_Provided passage_.
-------

This project is inspired from the papers -"Learning Latent dynamics for planning for pixels", "World models", "Thousand brains Theory" and "The free energy principle: an unified brain theory"

What it does

The project teaches an AI model to navigate a car around its obstacles in a 2D simulation using a neural state space model for state prediction and a controller for action policy mapping - both work by minimising an elementary custom version of Friston's free energy to reduce uncertainty.

How we built it

We built an infinite world with pygame where there is a car (represented by a blue rectangle) and red+pink obstacles. We used Box2D as the physics engine to drive the dynamics of the system and as the system's input we added 4 ray casts that can measure up to 10m (one on the front, one rear and 2 angled at 45 degrees to the front) and 5 possible actions were defined as one-hot vectors, where each can be attempted one at a time - [fwd, rev, rotate_left, rotate_right, stop]. Once developed, we wrapped this in gymnasium to custom-fit an output for model training. We chose NSSM as our dynamic model architecture whose input would be the 4 raycast signal + action embedding. No encoder was chosen since the input dimension is low - we chose a GRU with 256 vector hidden state as the transition model along with a simple decoder to get the observations, or here the next predicted 4D signal array. For the controller model, we kept a policy-based network for simplicity: where for each predicted state, all possible next 3 actions are rolled out and the best action is sampled from these. For sampling and training we use a custom Friston formula and aim to reduce it. The free energy at time t is defined as the sensory prediction error (the squared difference between actual and predicted observations) minus a reward term. The reward term includes four weighted components:

A bonus for forward direction distance to encourage forward movement A term based on the exponential of the negative average distance across all sensors A penalty term based on the exponential of the negative minimum distance to avoid getting too close to obstacles A balance term measuring the absolute difference between left and right distances to maintain centered navigation

The bias term for the forward direction is added to increase the action entropy and promote exploration rather than running into a local minimum. The dynamics model is trained through backpropagation of the Friston function. The free energy combines the sensory prediction error with a reward function based on the action and predicted next observation. We define an objective function as the expected value of this free energy over time. The training involves computing three sets of gradients:

The gradient with respect to the controller parameters (theta) measures how the free energy changes when we adjust the action selection The gradient with respect to the dynamics model parameters (phi) captures how prediction errors propagate through both current and next observations The gradient with respect to the hidden state captures how future predictions depend on the current internal state

We then update all three components - the controller parameters, dynamics model parameters, and hidden state - by taking steps in the direction that reduces the free energy, with each having its own learning rate. This trains the model to minimize prediction errors, while the action policy runs each action through the rest of the terms and compares the total energy generated over the 5 possible actions and chooses the best action which is followed through for the next frames. This is simple yet works good enough to reduce the uncertainty without increasing load on systems - a better planner would be the Cross Entropy Method (CEM). Now we train the model to learn to minimise this Friston energy as much as possible to finally reach autonomous navigation. We used active inference for training: although not perfect and the model sometimes faces a dilemma between 2 actions whose energy score is similar, and execution depends on the initial training, this is a valid proof of concept.

-------

_Data block_.

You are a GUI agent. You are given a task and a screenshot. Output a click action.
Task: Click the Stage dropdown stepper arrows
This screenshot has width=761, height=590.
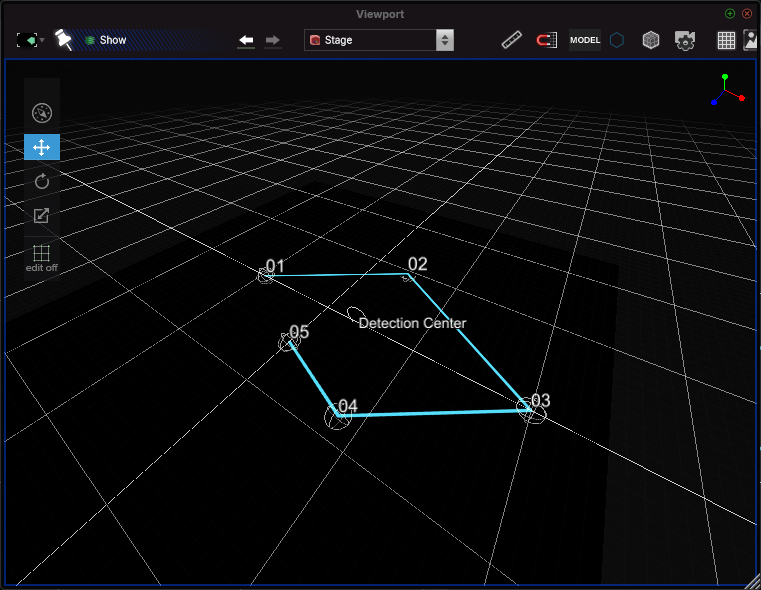click(x=445, y=40)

-------

Reproduce verbatim the passage of the car navigation project description from "What it does" to "to reduce uncertainty.".

_Result for this exercise_.
What it does

The project teaches an AI model to navigate a car around its obstacles in a 2D simulation using a neural state space model for state prediction and a controller for action policy mapping - both work by minimising an elementary custom version of Friston's free energy to reduce uncertainty.